_Work request:_ Though the records contain pictures, copy none of them; repeat exactly the lines from the one with "This screenshot has width=1568, height=758." to the end.

_Input for this task:_
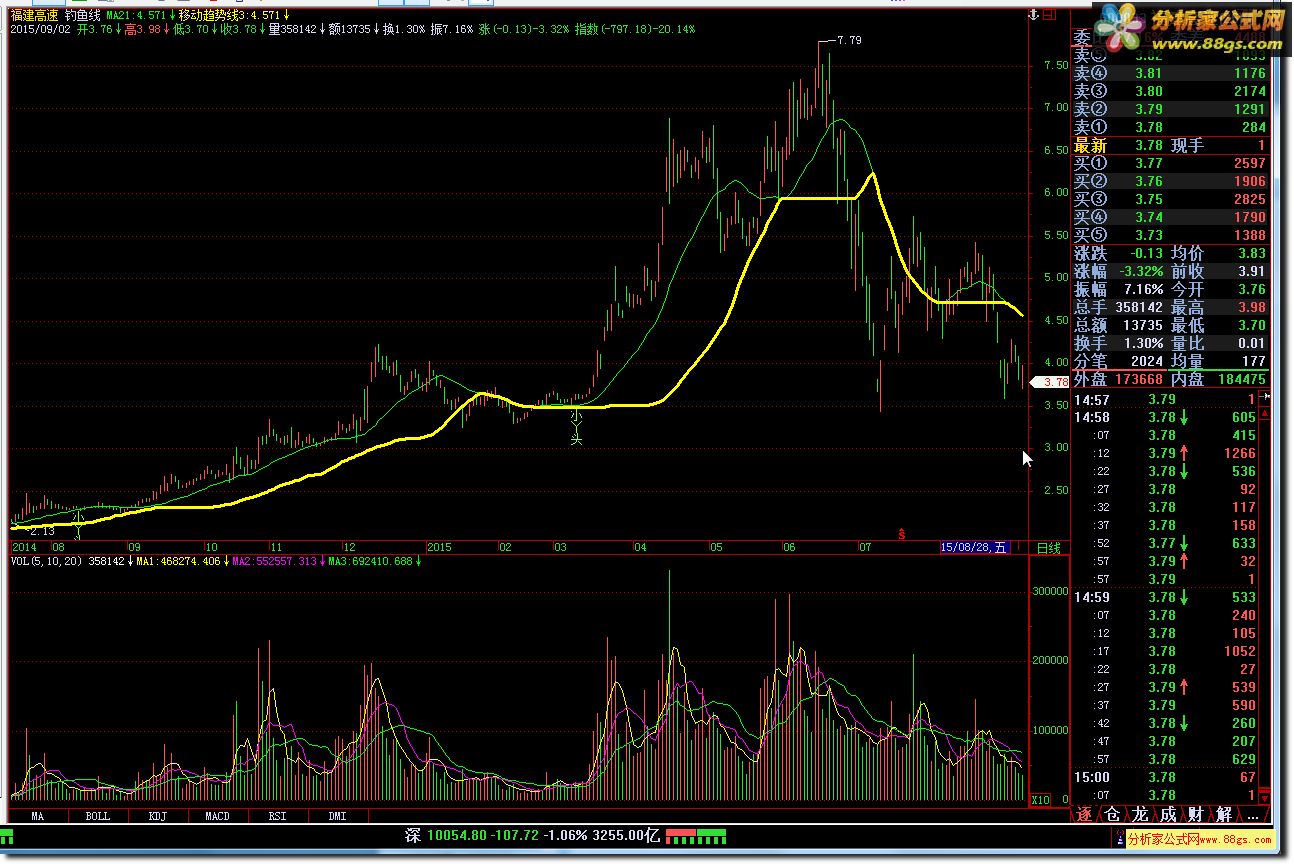Viewport: 1294px width, 864px height.
Task: Switch to the KDJ indicator tab
Action: pyautogui.click(x=157, y=816)
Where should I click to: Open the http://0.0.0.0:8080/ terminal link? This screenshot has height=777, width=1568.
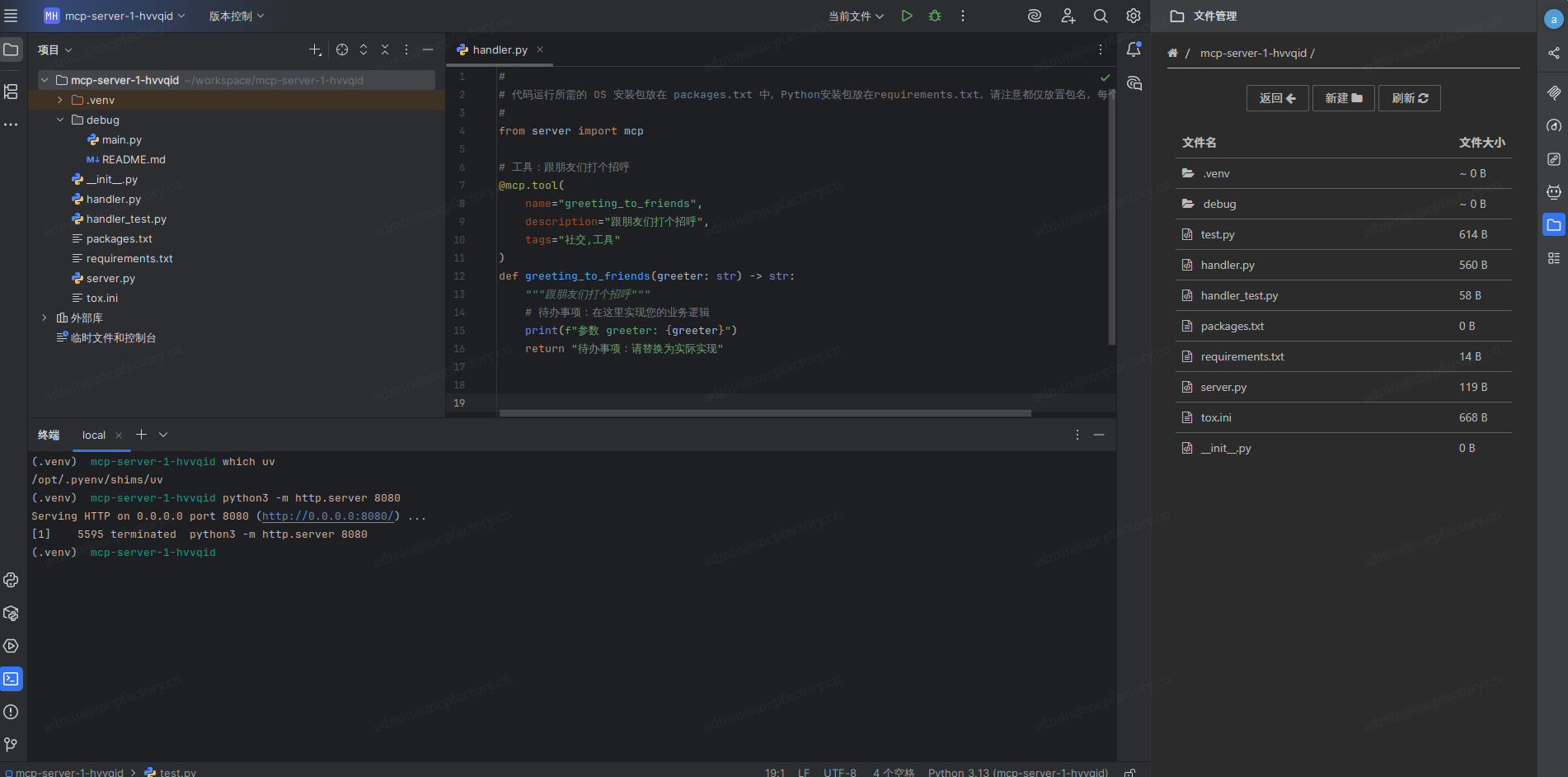click(327, 516)
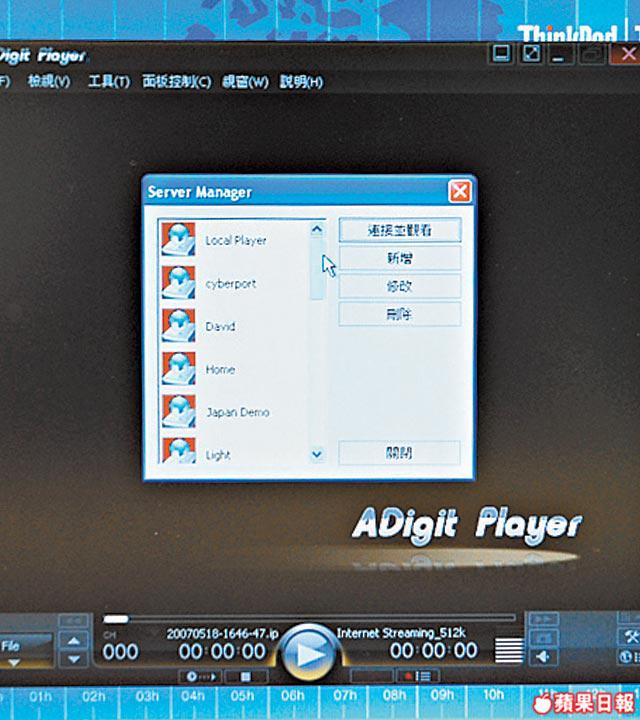Open the tools wrench icon at bottom right
Screen dimensions: 640x720
pyautogui.click(x=629, y=637)
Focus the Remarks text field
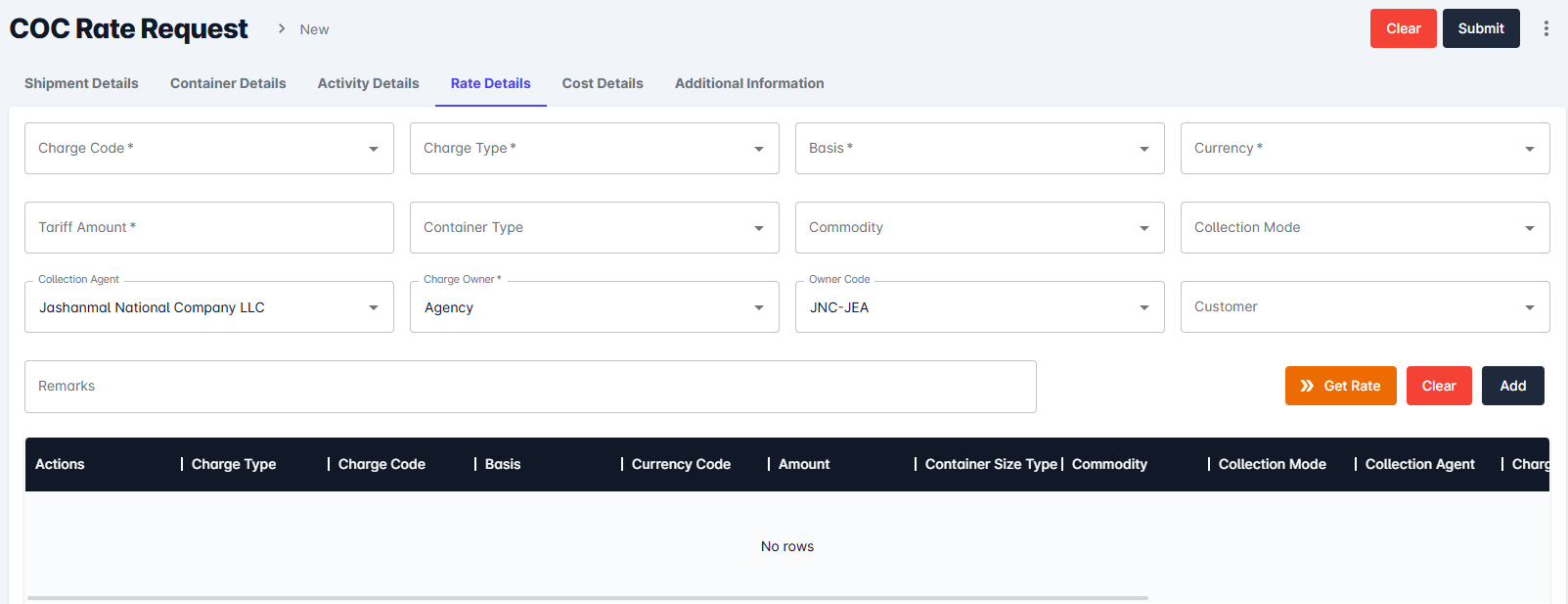Viewport: 1568px width, 604px height. click(529, 387)
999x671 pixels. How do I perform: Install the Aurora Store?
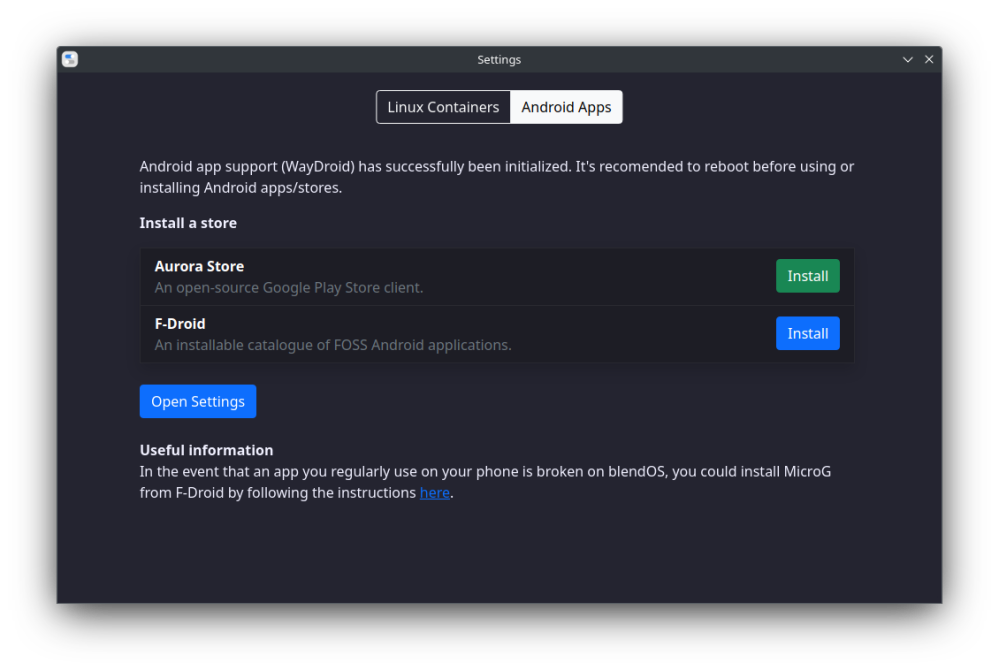807,276

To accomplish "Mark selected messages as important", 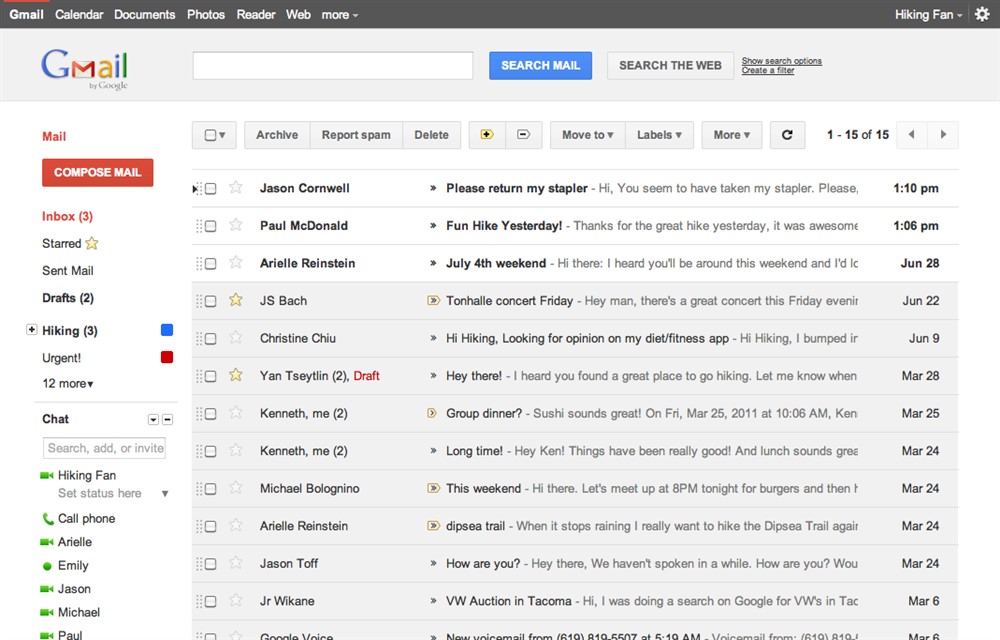I will pos(487,134).
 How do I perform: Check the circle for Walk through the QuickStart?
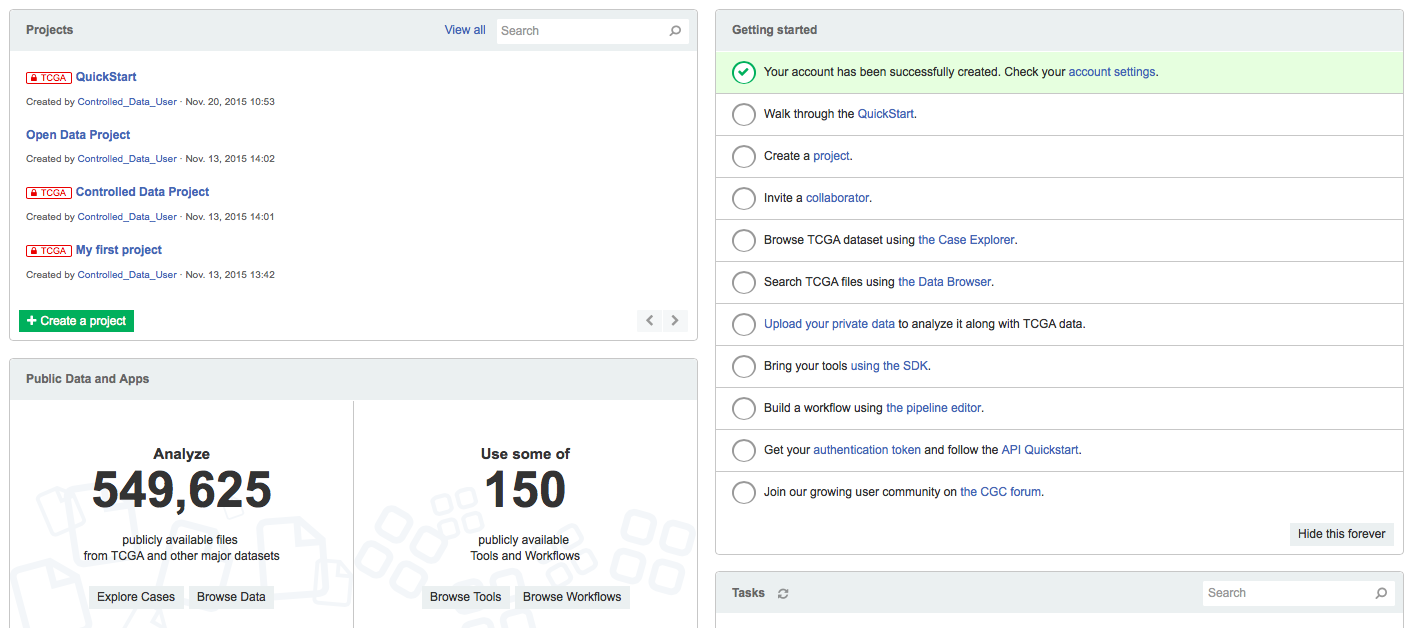[x=744, y=114]
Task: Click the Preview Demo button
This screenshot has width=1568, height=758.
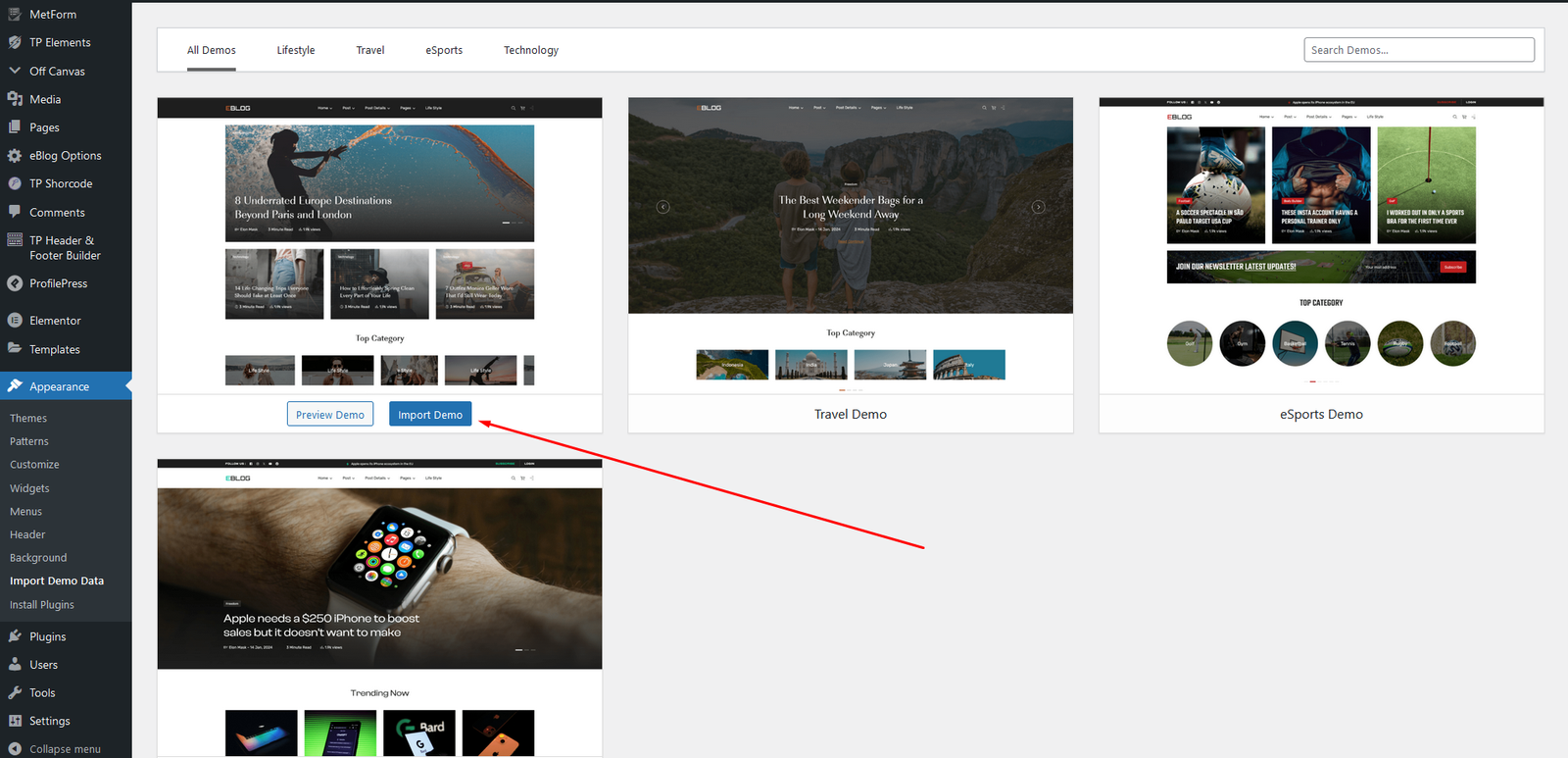Action: pos(330,415)
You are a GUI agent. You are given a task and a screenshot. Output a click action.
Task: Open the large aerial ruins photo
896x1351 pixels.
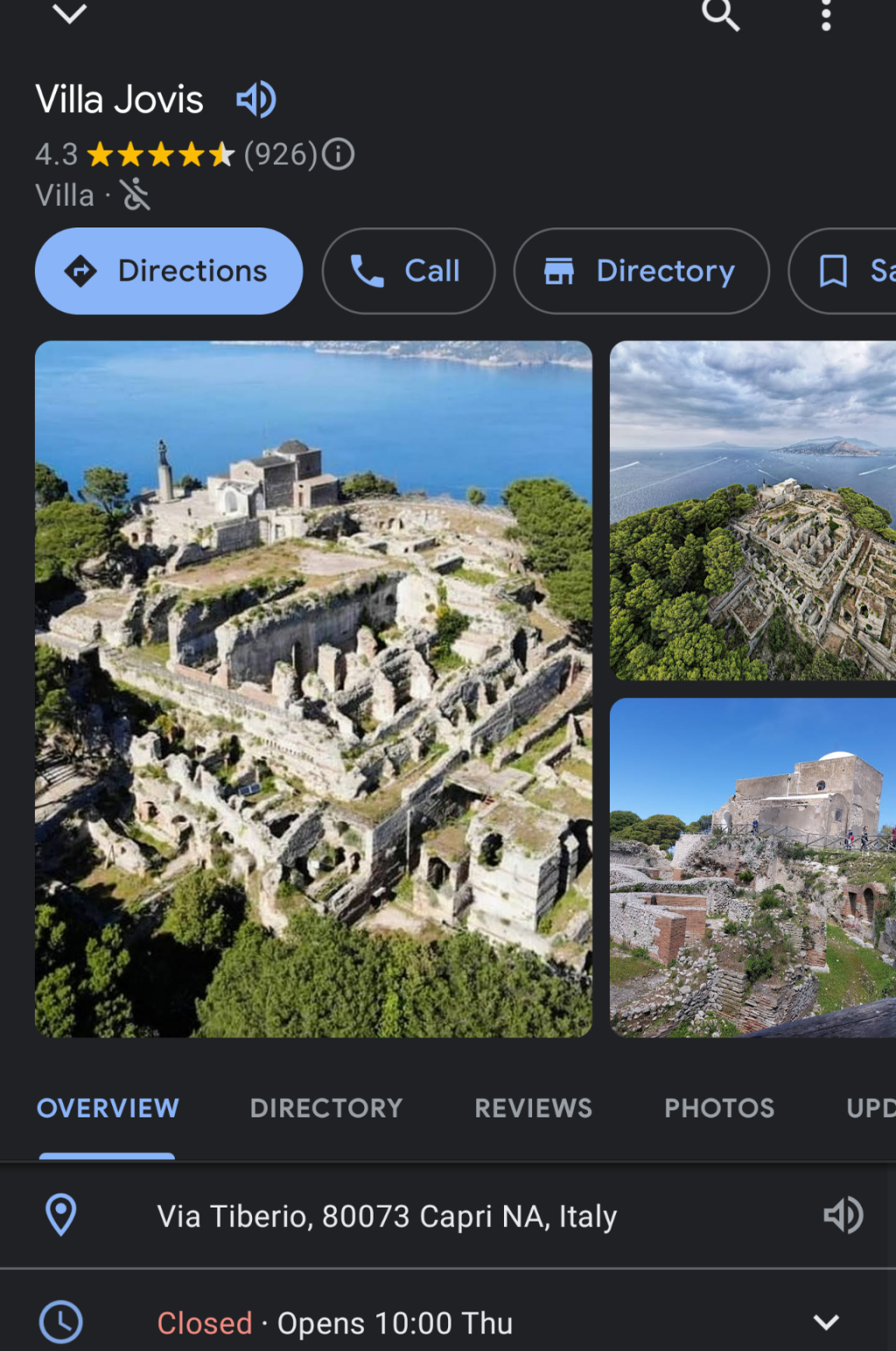[313, 689]
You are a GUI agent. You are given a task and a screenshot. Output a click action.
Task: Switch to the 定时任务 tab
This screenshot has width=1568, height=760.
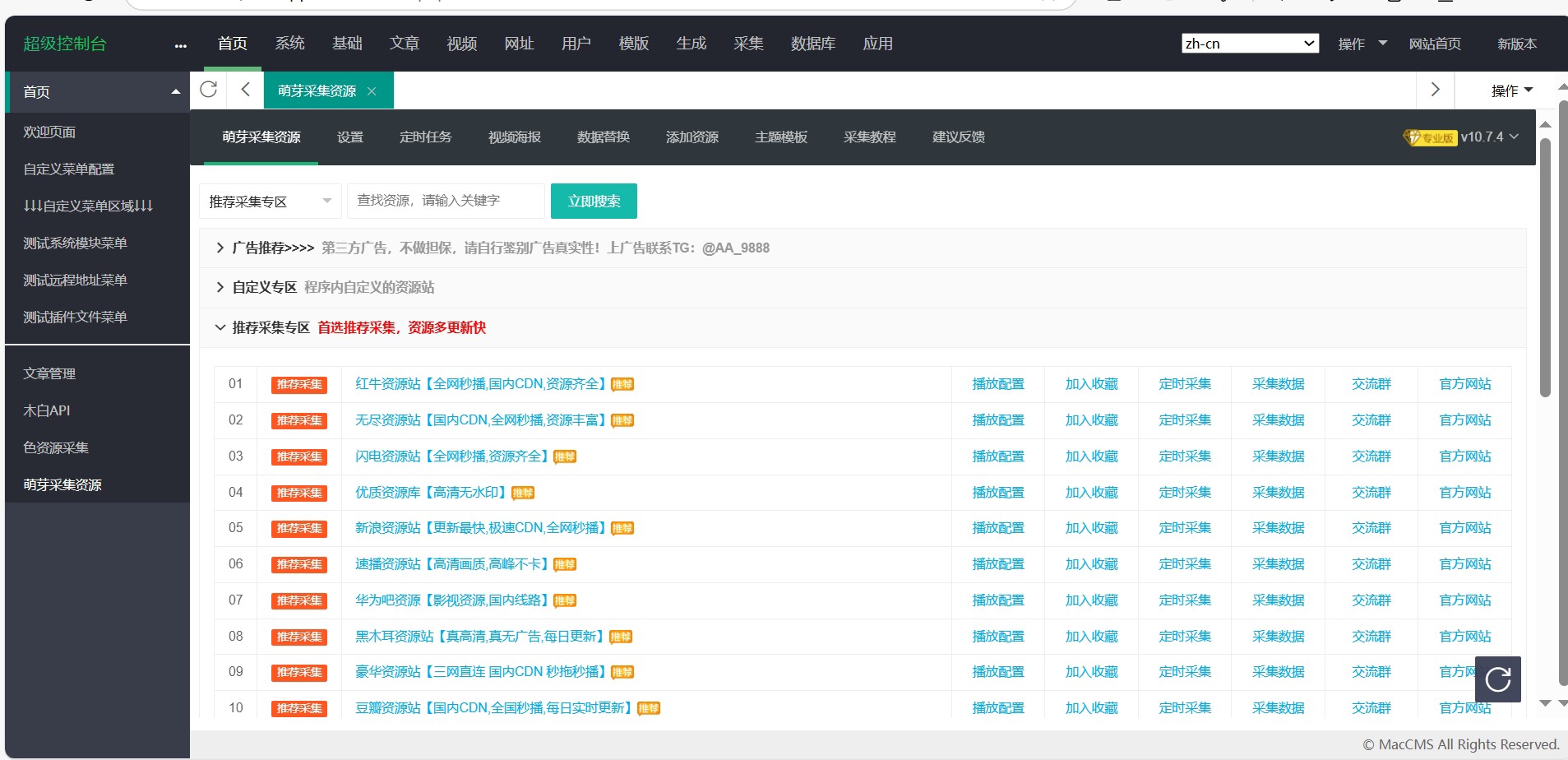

_Result of the exercise:_
This screenshot has width=1568, height=758.
Action: pos(330,415)
You are a GUI agent. You are given a task and a screenshot. Output a click action.
Task: Open the large aerial ruins photo
896x1351 pixels.
[313, 689]
You are a GUI agent. You are given a task and a screenshot. Output a click action.
Task: Switch to the 定时任务 tab
This screenshot has width=1568, height=760.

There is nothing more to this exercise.